Samedi 21 septembre, l’acte 45 des Gilets jaunes, la Marche pour le climat et la manifestation contre les retraites dans Paris se sont soldées par 158 gardes à vue selon la Préfecture. Selon le parquet, 90 personnes se sont vues notifier un rappel à la loi, parfois assorti d’une interdiction de paraître à Paris pendant six mois, en application de la loi anti-casseurs du 10 avril 2019. Ces chiffres sont les plus importants depuis le 1er mai à Paris où 315 personnes avaient été gardées à vue, contre 900 le 8 décembre 2018. Ce 21 septembre, 7 500 policiers avaient été déployés dans la capitale. Quelques minutes après le début de la marche, le mouvement était déjà dispersé. « Très vite, des heurts éclatent entre forces de l’ordre et manifestants, infiltrés par des dizaines de black blocs » selon Libération daté du jour même. Le black bloc est un rassemblement spontané, éphémère, sans hiérarchie, d’individus habillés de noir, masqués, qui justifient la violence contre les représentations de l’État par la violence intrinsèque de celui-ci. La préfecture de police a justifié son intervention par la nécessité de « faire cesser les exactions ». « Les forces du désordre nous ont gazé puis repoussé sur le reste du cortège ‒ sans qu’il n’y ait d’issue ‒ alors que rien ne l’imposait », assure l’économiste et membre d’Attac, France Maxime Combes, en tête du cortège avec son organisation. D’autres ONG et figures politiques ont dénoncé le gazage et l’encerclement des manifestants pacifiques.

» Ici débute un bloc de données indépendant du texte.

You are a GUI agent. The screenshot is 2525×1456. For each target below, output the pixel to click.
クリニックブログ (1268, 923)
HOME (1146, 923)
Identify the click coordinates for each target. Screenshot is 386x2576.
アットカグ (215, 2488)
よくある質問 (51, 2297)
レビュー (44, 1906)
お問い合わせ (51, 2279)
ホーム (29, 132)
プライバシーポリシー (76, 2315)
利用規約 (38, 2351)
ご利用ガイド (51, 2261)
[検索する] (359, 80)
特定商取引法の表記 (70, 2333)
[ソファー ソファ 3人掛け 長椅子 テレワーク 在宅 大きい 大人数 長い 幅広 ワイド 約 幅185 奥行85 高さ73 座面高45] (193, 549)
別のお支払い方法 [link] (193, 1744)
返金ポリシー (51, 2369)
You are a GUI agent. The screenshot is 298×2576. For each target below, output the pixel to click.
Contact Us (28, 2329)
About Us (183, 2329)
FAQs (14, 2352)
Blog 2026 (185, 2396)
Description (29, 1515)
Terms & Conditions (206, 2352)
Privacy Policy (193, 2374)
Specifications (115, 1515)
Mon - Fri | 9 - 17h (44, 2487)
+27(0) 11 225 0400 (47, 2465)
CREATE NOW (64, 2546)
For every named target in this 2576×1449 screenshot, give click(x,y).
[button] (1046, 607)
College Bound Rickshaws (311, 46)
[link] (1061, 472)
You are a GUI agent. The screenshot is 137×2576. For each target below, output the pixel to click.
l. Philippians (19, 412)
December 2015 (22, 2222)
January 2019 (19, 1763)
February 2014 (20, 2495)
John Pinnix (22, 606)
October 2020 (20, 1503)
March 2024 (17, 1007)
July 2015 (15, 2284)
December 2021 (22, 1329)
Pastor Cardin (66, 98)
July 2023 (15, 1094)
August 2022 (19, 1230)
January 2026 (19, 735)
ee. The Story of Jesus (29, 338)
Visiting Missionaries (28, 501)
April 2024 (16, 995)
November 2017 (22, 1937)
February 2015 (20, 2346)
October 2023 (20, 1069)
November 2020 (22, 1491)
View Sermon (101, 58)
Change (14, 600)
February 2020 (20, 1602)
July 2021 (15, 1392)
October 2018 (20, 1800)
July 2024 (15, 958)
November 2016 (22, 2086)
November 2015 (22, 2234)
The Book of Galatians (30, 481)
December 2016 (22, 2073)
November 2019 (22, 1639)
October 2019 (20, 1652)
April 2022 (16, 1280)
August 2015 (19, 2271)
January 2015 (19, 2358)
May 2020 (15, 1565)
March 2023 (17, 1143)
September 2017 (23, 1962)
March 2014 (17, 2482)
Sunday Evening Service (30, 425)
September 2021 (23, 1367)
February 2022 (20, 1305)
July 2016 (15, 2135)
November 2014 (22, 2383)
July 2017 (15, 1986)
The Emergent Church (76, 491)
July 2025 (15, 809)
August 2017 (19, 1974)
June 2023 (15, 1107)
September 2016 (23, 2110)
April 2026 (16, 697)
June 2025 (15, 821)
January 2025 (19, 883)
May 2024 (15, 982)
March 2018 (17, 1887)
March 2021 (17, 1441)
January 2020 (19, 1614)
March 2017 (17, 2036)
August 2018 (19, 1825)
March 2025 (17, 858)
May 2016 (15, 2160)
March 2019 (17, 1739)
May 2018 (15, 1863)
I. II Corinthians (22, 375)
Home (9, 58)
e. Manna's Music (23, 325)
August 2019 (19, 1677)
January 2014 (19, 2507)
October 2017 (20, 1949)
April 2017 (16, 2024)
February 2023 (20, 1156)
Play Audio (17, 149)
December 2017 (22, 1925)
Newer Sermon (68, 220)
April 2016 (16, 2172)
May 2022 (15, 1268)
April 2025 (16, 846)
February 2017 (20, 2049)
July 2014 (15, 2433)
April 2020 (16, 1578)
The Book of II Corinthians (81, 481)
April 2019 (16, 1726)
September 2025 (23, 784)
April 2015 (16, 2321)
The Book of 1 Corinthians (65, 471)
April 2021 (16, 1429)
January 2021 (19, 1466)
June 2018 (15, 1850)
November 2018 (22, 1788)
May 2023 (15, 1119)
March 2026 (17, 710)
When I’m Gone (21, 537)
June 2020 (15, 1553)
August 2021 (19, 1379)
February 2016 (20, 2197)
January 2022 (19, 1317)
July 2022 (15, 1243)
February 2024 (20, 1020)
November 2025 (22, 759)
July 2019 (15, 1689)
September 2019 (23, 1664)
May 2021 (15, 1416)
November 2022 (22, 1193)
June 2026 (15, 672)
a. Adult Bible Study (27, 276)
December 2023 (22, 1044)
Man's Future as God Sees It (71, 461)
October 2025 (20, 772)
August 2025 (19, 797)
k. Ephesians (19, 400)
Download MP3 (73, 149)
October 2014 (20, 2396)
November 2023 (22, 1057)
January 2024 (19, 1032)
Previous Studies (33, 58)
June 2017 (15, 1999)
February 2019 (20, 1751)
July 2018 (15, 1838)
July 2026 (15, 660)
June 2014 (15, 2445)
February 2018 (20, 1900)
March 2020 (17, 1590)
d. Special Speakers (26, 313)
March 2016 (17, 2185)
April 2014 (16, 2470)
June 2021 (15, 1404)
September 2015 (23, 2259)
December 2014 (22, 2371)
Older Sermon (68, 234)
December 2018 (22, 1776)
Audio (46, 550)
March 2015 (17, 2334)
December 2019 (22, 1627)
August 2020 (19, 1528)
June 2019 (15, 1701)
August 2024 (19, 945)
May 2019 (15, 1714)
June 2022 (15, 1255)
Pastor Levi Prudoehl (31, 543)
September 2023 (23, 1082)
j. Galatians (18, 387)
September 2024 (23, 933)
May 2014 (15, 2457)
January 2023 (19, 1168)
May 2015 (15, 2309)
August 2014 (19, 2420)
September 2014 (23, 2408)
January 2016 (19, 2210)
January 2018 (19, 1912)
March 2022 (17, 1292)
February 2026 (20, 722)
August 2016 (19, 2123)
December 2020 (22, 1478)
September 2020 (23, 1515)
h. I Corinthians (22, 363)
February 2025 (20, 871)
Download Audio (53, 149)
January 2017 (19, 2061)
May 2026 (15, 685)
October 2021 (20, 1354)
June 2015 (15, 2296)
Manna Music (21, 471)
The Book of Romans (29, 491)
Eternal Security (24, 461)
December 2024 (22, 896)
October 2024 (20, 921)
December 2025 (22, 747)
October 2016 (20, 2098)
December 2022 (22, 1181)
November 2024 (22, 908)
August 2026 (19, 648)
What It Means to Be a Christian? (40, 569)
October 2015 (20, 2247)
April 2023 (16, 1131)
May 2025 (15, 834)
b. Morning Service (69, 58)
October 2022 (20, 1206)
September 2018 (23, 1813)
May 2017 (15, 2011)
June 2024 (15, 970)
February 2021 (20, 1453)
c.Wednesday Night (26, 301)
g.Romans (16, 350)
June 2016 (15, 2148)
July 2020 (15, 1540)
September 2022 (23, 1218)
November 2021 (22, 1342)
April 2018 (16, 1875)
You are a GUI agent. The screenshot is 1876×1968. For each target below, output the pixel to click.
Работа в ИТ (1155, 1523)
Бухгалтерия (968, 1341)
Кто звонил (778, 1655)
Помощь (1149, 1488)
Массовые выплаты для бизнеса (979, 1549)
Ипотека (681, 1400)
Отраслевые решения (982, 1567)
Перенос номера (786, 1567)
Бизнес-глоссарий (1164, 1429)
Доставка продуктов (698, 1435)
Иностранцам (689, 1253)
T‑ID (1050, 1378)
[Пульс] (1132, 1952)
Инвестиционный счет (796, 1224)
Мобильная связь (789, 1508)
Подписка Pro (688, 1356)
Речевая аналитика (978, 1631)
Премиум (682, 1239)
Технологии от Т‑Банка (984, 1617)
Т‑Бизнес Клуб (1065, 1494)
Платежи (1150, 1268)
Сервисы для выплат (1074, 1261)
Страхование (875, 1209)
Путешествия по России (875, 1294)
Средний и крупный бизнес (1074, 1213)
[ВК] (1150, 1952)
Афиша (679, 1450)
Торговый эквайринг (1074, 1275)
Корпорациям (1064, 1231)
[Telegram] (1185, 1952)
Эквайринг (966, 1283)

La France doit-elle se remettre en question quant à l’exercice du maintien de l’ordre sur son sol ? C’est en tout cas ce que souhaite un nombre d’acteurs croissant sur le territoire. S’ils reconnaissent la légitimité d’un usage proportionné et nécessaire de la force, ils dénoncent des dérives récurrentes. Le Défenseur des droits dénonce la restriction de la liberté de manifester dans son rapport d’activités remis en mars 2019, et déjà en janvier 2018 dans une étude sur la gestion du maintien de l’ordre. À l’époque, il préconisait diverses mesures afin de restaurer le plein exercice de ce droit, notamment l’interdiction des lanceurs de balles de défense (LBD 40x60) dans les opérations de maintien de l’ordre. En février, la commissaire aux droits de l’homme du Conseil de l’Europe invitait les autorités françaises à « ne pas apporter de restrictions excessives à la liberté de réunion pacifique » et à « suspendre l’usage du lanceur de balle de défense », responsable de blessures et mutilations répétées. Quelques jours plus tard, c’est la Haut-commissaire aux droits de l’homme de l’ONU qui enjoignait la France à mener une enquête approfondie sur tous les cas d’usage excessif de la force survenus pendant les manifestations des Gilets jaunes.
Dans une tribune du 3 mai 2019, Amnesty International se positionnait également pour l’interdiction du LDB40 et des grenades lacrymogènes instantanées GLI-FA dans le cadre du maintien de l’ordre ‒ « la France est le seul pays de l’Union européenne à [en] utiliser ». « Nous appelons le ministre de l’Intérieur à interdire immédiatement ces armes qui ne respectent pas les principes de nécessité et de proportionnalité requis en droit français et en droit international », précise la tribune. Une question prioritaire de constitutionnalité était déposée en mars 2019 par diverses organisations (LDH, SM, SAF…) afin de faire interdire l’usage du LBD au titre de l’atteinte aux principes constitutionnels.
En avril, le Conseil d’État refusait de saisir le juge constitutionnel. « Nous avons besoin de pouvoir utiliser des lacrymogènes, des outils comme le LBD » pour « continuer à protéger l’ordre public » face à une « grande violence » et à « des attaques systématiques contre nos institutions » et « nos forces de l’ordre », justifiait de son côté le ministre de l’Intérieur Christophe Castaner, au micro d’Europe 1, le 18 janvier 2019. « Nous avons toujours dit que ces armes intermédiaires permettaient de ne pas utiliser les armes à feu. Ce n’est pas un danger mais une protection pour les forces de l’ordre et les manifestants », assure Frédéric Le Louette, président de GendXXI, organisation de gendarmes (et non syndicat car le statut de gendarme l’interdit) créée en janvier 2015, grâce aux arrêts de la Cour européenne des droits de l’homme du 2 octobre 2014.